The 142,000 advance in payrolls was smaller than the lowest estimate in a Bloomberg survey and followed a revised 212,000 gain in July, figures from the Labor Department showed today in Washington. The median estimate was for a 230,000 increase. The unemployment rate fell to 6.1 percent from 6.2 percent in July, reflecting a drop in joblessness among teenagers.
Estimates in the Bloomberg survey of 91 economists ranged from increases of 190,000 to 310,000 after a previously reported 209,000 July gain. The August advance interrupted six straight months of payroll gains exceeding 200,000. Revisions to prior reports subtracted a total of 28,000 jobs from overall payrolls in the previous two months.

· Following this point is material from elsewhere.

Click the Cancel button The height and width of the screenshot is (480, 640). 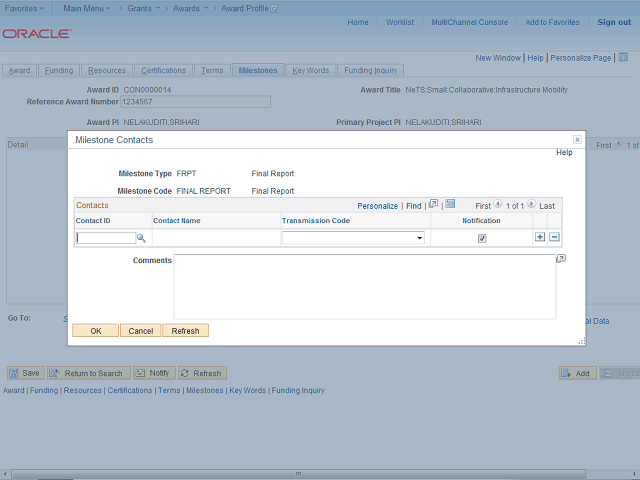[x=140, y=330]
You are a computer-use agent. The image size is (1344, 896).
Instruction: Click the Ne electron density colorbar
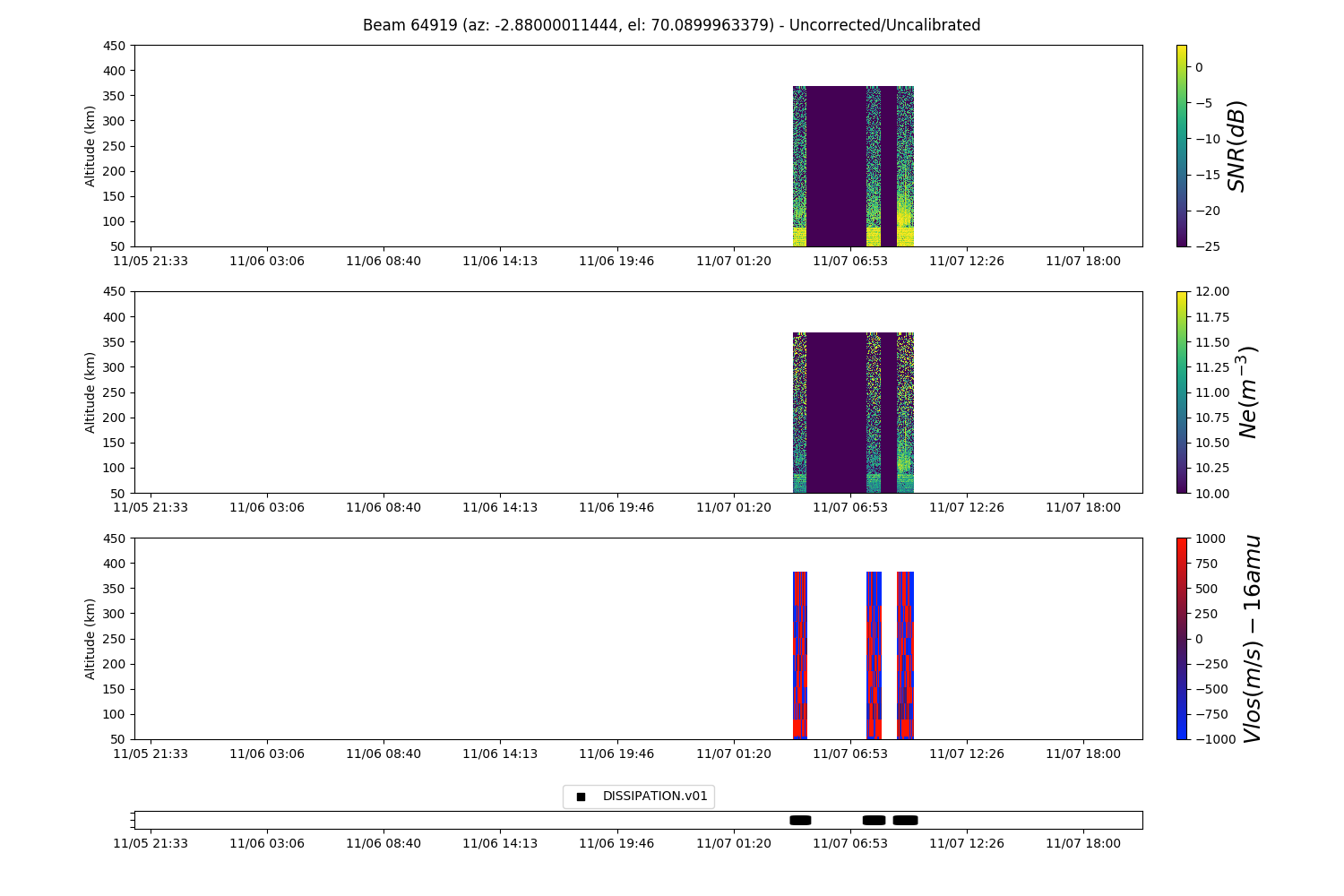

The smaller-than-projected August increase reflected a decline in retail employment and little change at the nation’s manufacturers. The participation rate, which indicates the share of working-age people in the labor force, decreased 0.1 percentage point to 62.8 percent; the lowest since 1978. The number of Americans employed part-time because they couldn’t find full-time work dropped 234,000 in August. The employment report also showed average hourly earnings rose 0.2 percent to $24.53 in August from $24.47 the prior month. They were up 2.1 percent over the past 12 months.
The economy expanded at a 4.2 percent annualized pace in the second quarter following a first-quarter contraction of 2.1 percent while corporate profits climbed by the most in almost four years.